** SUPPLIED TEXT **
============================================================

You are listening to the War on the Rocks podcast on strategy, defense, and foreign affairs. My name is Ryan Evans. I'm the founder of War on the Rocks. This is a special preview of one of our members-only shows that you may have heard of called The Russia Contingency with Michael Kaufman. In this episode, Mike talks with Dara Massakot about Ukraine's offensive operation into the Russian oblast of Kursk. This is part one of that conversation. Part two can be available to you if you become a member at warontherocks.com slash membership. Enjoy the show.
Welcome back to another episode of the Russia Continuously. Today with me I have a good colleague and friend, Dara Masica. She is also a senior fellow at Carney Endowment, works in the same program as I do. And although we talk quite a bit, actually since it's August, I think we've both been away and
And I have not had Dara on the podcast recently, so I thought it'd be great to have her back. And today we are going to talk about the Ukrainian incursion into Kursk or Kursk offensive operation.
We're going to try to figure out what we know so far, discuss what it means, what to look for, and give our takes, maybe exchange views on how it's unfolded so far and what the implications might be. Dara, it's great to have you back on the podcast, and it's been too long. Well, thanks for having me back. Yeah, so let's dig into it. We're recording this on Friday morning.
Right now it's August 9th. So this operation started August 6th. We're looking at it basically on day four. Big caveat, most visual evidence shows up at least a day, two days late.
from an operation like this, these things tend to be very dynamic at the beginning. And so pretty much everything you're seeing has a fairly significant lag effect and you've got a lot of fragmented data. Is that fair to say, Dara, that we have to be honest and upfront that whatever we know publicly, it's probably dated by
at least today. Right. I think the big takeaways we can deduce from what we see, but there's a lot of important pieces that are not visible to us. And I agree, things can get distorted pretty quickly. Right, right. So let me give a quick summary of where I think we are, what we know, and see if you agree. So Ukrainian regular forces have pushed in from Sumy
Russia's curse cobalt. They seem to have seized the town of Suja. They pushed Northwest towards the town of Snagos. They seem to be some distance outside, uh,
further northwest and they've advanced um north it's unclear how far maybe several settlements down the road towards gov and kursk itself and made a bit of a salient with sort of branching uh advances down several roads from it i think what i've seen in in reporting in papers and uh
discussions and open sources that Ukraine has captured something like 350 square kilometers, probably more now at this point. The big caveat I would make is that I don't think Ukraine actually controls this territory as of yet, or at least it's a bit early to make that determination. It's unclear what they actually control.

============================================================

** TASKS TO COMPLETE **
A: Summarize the podcast transcript in two sentences.
B: Rewrite the podcast transcript's passage from "We're going to" up to and including "on Friday morning.", replacing "views" with "opinions".
C: List each thing the host says he and his guest are going to try to do in their conversation about the Kursk operation, according to the podcast transcript.

============================================================

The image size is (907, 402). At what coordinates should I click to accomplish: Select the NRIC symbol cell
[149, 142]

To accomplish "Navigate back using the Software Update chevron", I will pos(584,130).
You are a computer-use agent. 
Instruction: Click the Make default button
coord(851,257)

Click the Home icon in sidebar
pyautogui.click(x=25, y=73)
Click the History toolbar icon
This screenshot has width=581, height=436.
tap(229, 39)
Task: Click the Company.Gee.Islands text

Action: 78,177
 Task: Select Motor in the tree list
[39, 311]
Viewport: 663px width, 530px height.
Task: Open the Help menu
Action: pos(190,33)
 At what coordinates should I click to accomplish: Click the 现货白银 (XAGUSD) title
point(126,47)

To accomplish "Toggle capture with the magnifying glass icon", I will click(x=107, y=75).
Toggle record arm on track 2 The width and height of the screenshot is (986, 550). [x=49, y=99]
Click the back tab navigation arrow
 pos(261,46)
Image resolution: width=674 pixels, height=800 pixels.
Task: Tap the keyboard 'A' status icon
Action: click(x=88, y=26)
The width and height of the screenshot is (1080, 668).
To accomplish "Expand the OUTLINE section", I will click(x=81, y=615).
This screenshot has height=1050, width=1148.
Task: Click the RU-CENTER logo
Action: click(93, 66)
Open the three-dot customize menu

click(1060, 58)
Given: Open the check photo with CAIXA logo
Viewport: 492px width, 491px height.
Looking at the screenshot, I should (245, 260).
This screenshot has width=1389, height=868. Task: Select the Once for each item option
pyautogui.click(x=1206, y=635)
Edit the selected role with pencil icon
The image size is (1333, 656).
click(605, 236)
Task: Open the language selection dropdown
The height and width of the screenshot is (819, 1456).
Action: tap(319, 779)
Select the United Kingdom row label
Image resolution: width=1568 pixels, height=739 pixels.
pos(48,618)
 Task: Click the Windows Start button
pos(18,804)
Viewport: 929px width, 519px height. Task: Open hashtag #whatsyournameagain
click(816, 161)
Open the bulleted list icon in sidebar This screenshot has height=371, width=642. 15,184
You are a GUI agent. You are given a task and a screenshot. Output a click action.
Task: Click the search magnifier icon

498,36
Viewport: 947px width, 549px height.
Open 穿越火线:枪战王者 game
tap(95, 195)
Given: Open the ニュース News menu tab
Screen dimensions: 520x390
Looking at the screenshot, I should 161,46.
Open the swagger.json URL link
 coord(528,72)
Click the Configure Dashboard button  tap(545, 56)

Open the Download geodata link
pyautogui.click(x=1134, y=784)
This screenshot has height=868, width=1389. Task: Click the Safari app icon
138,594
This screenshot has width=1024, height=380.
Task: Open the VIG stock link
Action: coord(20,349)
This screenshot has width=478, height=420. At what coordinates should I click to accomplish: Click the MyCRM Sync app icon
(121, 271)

============================================================

** ANSWERS GIVEN **
A: In a preview episode of The Russia Contingency, Michael Kaufman and his guest discuss Ukraine's offensive operation into Russia's Kursk oblast, recording on August 9th, day four of an operation that began August 6th. They caution that public evidence lags and is fragmented, and although reports say Ukraine has captured something like 350 square kilometers, Kaufman says it is unclear what Ukraine actually controls.

B:
We're going to try to figure out what we know so far, discuss what it means, what to look for, and give our takes, maybe exchange opinions on how it's unfolded so far and what the implications might be. Dara, it's great to have you back on the podcast, and it's been too long. Well, thanks for having me back. Yeah, so let's dig into it. We're recording this on Friday morning.

C:
- Figure out what they know so far
- Discuss what it means
- Discuss what to look for
- Give their takes
- Exchange views on how it has unfolded so far and what the implications might be